• **TASK**: For every record here, output an exact copy.

DATA SECTION START

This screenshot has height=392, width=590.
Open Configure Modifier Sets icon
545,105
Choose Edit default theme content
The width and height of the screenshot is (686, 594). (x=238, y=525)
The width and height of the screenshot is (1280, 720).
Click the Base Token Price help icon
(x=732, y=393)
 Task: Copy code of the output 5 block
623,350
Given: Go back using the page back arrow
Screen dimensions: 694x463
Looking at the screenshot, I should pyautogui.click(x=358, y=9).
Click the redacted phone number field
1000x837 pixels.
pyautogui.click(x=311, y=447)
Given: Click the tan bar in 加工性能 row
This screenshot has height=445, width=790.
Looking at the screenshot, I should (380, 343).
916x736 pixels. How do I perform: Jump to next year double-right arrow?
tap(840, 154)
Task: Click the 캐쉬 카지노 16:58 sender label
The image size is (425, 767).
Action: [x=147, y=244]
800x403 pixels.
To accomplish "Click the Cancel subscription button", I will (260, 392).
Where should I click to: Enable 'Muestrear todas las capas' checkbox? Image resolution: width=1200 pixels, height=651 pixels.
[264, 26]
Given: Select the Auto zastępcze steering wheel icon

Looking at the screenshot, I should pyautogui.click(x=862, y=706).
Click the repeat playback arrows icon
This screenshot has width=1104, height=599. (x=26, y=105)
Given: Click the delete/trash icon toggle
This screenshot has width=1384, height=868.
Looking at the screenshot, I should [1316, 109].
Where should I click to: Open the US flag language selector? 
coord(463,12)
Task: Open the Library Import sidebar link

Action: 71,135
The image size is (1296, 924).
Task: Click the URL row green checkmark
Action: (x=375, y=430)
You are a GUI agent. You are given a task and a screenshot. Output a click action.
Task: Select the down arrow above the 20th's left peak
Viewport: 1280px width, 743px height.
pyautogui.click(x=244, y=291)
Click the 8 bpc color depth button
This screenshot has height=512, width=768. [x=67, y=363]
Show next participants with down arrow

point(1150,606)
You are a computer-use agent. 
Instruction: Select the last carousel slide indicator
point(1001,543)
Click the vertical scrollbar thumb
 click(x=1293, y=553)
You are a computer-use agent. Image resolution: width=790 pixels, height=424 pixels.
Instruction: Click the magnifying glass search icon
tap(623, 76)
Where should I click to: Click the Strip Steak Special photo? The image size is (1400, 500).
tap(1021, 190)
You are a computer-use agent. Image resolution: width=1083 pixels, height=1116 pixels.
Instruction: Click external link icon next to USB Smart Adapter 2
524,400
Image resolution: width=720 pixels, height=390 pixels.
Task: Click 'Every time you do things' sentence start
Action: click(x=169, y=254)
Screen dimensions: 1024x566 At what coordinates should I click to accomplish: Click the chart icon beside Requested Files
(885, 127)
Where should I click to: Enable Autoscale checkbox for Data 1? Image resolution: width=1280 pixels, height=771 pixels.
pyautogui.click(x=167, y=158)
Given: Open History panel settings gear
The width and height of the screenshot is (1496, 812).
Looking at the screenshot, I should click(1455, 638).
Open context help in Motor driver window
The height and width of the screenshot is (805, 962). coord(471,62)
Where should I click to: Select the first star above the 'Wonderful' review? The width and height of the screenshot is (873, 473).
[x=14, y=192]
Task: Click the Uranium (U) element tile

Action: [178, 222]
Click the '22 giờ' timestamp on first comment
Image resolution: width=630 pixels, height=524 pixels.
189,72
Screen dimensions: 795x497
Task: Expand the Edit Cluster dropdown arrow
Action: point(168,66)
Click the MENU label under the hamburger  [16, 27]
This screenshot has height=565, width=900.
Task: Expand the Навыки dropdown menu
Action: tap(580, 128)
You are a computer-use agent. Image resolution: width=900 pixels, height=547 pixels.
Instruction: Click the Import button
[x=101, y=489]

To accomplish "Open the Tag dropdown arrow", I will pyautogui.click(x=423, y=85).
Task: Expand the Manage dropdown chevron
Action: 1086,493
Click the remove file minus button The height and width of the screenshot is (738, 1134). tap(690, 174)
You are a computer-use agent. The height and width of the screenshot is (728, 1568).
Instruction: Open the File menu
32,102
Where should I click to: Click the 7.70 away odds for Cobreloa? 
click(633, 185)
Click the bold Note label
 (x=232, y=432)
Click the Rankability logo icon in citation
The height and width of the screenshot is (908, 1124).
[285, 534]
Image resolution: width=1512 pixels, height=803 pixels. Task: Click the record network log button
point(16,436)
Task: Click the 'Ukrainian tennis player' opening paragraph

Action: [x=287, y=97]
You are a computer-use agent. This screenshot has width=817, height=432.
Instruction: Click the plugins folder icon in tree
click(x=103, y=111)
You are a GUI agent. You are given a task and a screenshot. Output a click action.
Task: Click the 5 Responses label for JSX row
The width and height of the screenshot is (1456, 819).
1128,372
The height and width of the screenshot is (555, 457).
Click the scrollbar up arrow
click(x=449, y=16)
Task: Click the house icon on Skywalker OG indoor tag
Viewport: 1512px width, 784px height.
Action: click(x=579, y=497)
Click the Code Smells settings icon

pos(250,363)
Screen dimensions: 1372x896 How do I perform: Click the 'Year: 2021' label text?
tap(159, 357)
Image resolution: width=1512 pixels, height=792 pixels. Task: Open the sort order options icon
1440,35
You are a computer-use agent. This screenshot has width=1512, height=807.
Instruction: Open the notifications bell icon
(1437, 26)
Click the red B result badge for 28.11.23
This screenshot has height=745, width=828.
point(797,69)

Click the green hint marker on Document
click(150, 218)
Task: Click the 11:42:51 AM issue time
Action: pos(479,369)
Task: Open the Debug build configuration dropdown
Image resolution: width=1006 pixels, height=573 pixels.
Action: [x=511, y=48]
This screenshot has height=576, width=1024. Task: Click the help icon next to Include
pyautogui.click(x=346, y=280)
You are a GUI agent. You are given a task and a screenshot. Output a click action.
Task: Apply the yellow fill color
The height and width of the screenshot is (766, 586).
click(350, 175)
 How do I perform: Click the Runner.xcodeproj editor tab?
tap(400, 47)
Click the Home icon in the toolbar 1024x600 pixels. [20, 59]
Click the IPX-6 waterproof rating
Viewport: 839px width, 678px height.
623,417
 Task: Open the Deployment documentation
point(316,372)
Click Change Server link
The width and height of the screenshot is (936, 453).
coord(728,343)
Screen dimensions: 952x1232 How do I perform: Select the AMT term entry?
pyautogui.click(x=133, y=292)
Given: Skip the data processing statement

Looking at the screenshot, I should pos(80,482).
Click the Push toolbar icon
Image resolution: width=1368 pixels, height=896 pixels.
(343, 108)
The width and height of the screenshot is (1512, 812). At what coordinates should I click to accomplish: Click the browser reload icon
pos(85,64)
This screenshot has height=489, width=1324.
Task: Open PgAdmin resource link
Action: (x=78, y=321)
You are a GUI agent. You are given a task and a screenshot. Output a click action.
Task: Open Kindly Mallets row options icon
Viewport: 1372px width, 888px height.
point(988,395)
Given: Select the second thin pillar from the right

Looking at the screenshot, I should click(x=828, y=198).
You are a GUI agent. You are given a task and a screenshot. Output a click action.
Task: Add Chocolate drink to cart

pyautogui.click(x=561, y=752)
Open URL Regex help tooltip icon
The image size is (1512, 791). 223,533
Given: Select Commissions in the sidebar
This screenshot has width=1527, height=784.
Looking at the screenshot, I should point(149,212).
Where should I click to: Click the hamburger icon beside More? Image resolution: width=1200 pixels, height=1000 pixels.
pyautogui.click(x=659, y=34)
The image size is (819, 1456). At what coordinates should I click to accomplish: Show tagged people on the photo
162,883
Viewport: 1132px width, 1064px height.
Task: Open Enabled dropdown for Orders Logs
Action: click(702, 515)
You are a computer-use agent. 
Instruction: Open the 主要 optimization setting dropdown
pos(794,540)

DATA SECTION END

• **WRITTEN ANSWER**:
This screenshot has height=392, width=590.
Open Configure Modifier Sets icon
545,105
Choose Edit default theme content
The width and height of the screenshot is (686, 594). (x=238, y=525)
The width and height of the screenshot is (1280, 720).
Click the Base Token Price help icon
(x=732, y=393)
 Task: Copy code of the output 5 block
623,350
Given: Go back using the page back arrow
Screen dimensions: 694x463
Looking at the screenshot, I should pyautogui.click(x=358, y=9).
Click the redacted phone number field
1000x837 pixels.
pyautogui.click(x=311, y=447)
Given: Click the tan bar in 加工性能 row
This screenshot has height=445, width=790.
Looking at the screenshot, I should (380, 343).
916x736 pixels. How do I perform: Jump to next year double-right arrow?
tap(840, 154)
Task: Click the 캐쉬 카지노 16:58 sender label
The image size is (425, 767).
Action: [x=147, y=244]
800x403 pixels.
To accomplish "Click the Cancel subscription button", I will (260, 392).
Where should I click to: Enable 'Muestrear todas las capas' checkbox? Image resolution: width=1200 pixels, height=651 pixels.
[264, 26]
Given: Select the Auto zastępcze steering wheel icon

Looking at the screenshot, I should pyautogui.click(x=862, y=706).
Click the repeat playback arrows icon
This screenshot has width=1104, height=599. (x=26, y=105)
Given: Click the delete/trash icon toggle
This screenshot has width=1384, height=868.
Looking at the screenshot, I should [1316, 109].
Where should I click to: Open the US flag language selector? 
coord(463,12)
Task: Open the Library Import sidebar link

Action: 71,135
The image size is (1296, 924).
Task: Click the URL row green checkmark
Action: (x=375, y=430)
You are a GUI agent. You are given a task and a screenshot. Output a click action.
Task: Select the down arrow above the 20th's left peak
Viewport: 1280px width, 743px height.
pyautogui.click(x=244, y=291)
Click the 8 bpc color depth button
This screenshot has height=512, width=768. [x=67, y=363]
Show next participants with down arrow

point(1150,606)
You are a computer-use agent. 
Instruction: Select the last carousel slide indicator
point(1001,543)
Click the vertical scrollbar thumb
 click(x=1293, y=553)
You are a computer-use agent. Image resolution: width=790 pixels, height=424 pixels.
Instruction: Click the magnifying glass search icon
tap(623, 76)
Where should I click to: Click the Strip Steak Special photo? The image size is (1400, 500).
tap(1021, 190)
You are a computer-use agent. Image resolution: width=1083 pixels, height=1116 pixels.
Instruction: Click external link icon next to USB Smart Adapter 2
524,400
Image resolution: width=720 pixels, height=390 pixels.
Task: Click 'Every time you do things' sentence start
Action: click(x=169, y=254)
Screen dimensions: 1024x566 At what coordinates should I click to accomplish: Click the chart icon beside Requested Files
(885, 127)
Where should I click to: Enable Autoscale checkbox for Data 1? Image resolution: width=1280 pixels, height=771 pixels.
pyautogui.click(x=167, y=158)
Given: Open History panel settings gear
The width and height of the screenshot is (1496, 812).
Looking at the screenshot, I should click(1455, 638).
Open context help in Motor driver window
The height and width of the screenshot is (805, 962). coord(471,62)
Where should I click to: Select the first star above the 'Wonderful' review? The width and height of the screenshot is (873, 473).
[x=14, y=192]
Task: Click the Uranium (U) element tile

Action: [178, 222]
Click the '22 giờ' timestamp on first comment
Image resolution: width=630 pixels, height=524 pixels.
189,72
Screen dimensions: 795x497
Task: Expand the Edit Cluster dropdown arrow
Action: point(168,66)
Click the MENU label under the hamburger  [16, 27]
This screenshot has height=565, width=900.
Task: Expand the Навыки dropdown menu
Action: tap(580, 128)
You are a computer-use agent. Image resolution: width=900 pixels, height=547 pixels.
Instruction: Click the Import button
[x=101, y=489]

To accomplish "Open the Tag dropdown arrow", I will pyautogui.click(x=423, y=85).
Task: Expand the Manage dropdown chevron
Action: 1086,493
Click the remove file minus button The height and width of the screenshot is (738, 1134). tap(690, 174)
You are a computer-use agent. The height and width of the screenshot is (728, 1568).
Instruction: Open the File menu
32,102
Where should I click to: Click the 7.70 away odds for Cobreloa? 
click(633, 185)
Click the bold Note label
 (x=232, y=432)
Click the Rankability logo icon in citation
The height and width of the screenshot is (908, 1124).
[285, 534]
Image resolution: width=1512 pixels, height=803 pixels. Task: Click the record network log button
point(16,436)
Task: Click the 'Ukrainian tennis player' opening paragraph

Action: [x=287, y=97]
You are a computer-use agent. This screenshot has width=817, height=432.
Instruction: Click the plugins folder icon in tree
click(x=103, y=111)
You are a GUI agent. You are given a task and a screenshot. Output a click action.
Task: Click the 5 Responses label for JSX row
The width and height of the screenshot is (1456, 819).
1128,372
The height and width of the screenshot is (555, 457).
Click the scrollbar up arrow
click(x=449, y=16)
Task: Click the house icon on Skywalker OG indoor tag
Viewport: 1512px width, 784px height.
Action: click(x=579, y=497)
Click the Code Smells settings icon

pos(250,363)
Screen dimensions: 1372x896 How do I perform: Click the 'Year: 2021' label text?
tap(159, 357)
Image resolution: width=1512 pixels, height=792 pixels. Task: Open the sort order options icon
1440,35
You are a computer-use agent. This screenshot has width=1512, height=807.
Instruction: Open the notifications bell icon
(1437, 26)
Click the red B result badge for 28.11.23
This screenshot has height=745, width=828.
point(797,69)

Click the green hint marker on Document
click(150, 218)
Task: Click the 11:42:51 AM issue time
Action: pos(479,369)
Task: Open the Debug build configuration dropdown
Image resolution: width=1006 pixels, height=573 pixels.
Action: [x=511, y=48]
This screenshot has height=576, width=1024. Task: Click the help icon next to Include
pyautogui.click(x=346, y=280)
You are a GUI agent. You are given a task and a screenshot. Output a click action.
Task: Apply the yellow fill color
The height and width of the screenshot is (766, 586).
click(350, 175)
 How do I perform: Click the Runner.xcodeproj editor tab?
tap(400, 47)
Click the Home icon in the toolbar 1024x600 pixels. [20, 59]
Click the IPX-6 waterproof rating
Viewport: 839px width, 678px height.
623,417
 Task: Open the Deployment documentation
point(316,372)
Click Change Server link
The width and height of the screenshot is (936, 453).
coord(728,343)
Screen dimensions: 952x1232 How do I perform: Select the AMT term entry?
pyautogui.click(x=133, y=292)
Given: Skip the data processing statement

Looking at the screenshot, I should pos(80,482).
Click the Push toolbar icon
Image resolution: width=1368 pixels, height=896 pixels.
(343, 108)
The width and height of the screenshot is (1512, 812). At what coordinates should I click to accomplish: Click the browser reload icon
pos(85,64)
This screenshot has height=489, width=1324.
Task: Open PgAdmin resource link
Action: (x=78, y=321)
You are a GUI agent. You are given a task and a screenshot. Output a click action.
Task: Open Kindly Mallets row options icon
Viewport: 1372px width, 888px height.
point(988,395)
Given: Select the second thin pillar from the right

Looking at the screenshot, I should click(x=828, y=198).
You are a GUI agent. You are given a task and a screenshot. Output a click action.
Task: Add Chocolate drink to cart

pyautogui.click(x=561, y=752)
Open URL Regex help tooltip icon
The image size is (1512, 791). 223,533
Given: Select Commissions in the sidebar
This screenshot has width=1527, height=784.
Looking at the screenshot, I should point(149,212).
Where should I click to: Click the hamburger icon beside More? Image resolution: width=1200 pixels, height=1000 pixels.
pyautogui.click(x=659, y=34)
The image size is (819, 1456). At what coordinates should I click to accomplish: Show tagged people on the photo
162,883
Viewport: 1132px width, 1064px height.
Task: Open Enabled dropdown for Orders Logs
Action: click(702, 515)
You are a computer-use agent. 
Instruction: Open the 主要 optimization setting dropdown
pos(794,540)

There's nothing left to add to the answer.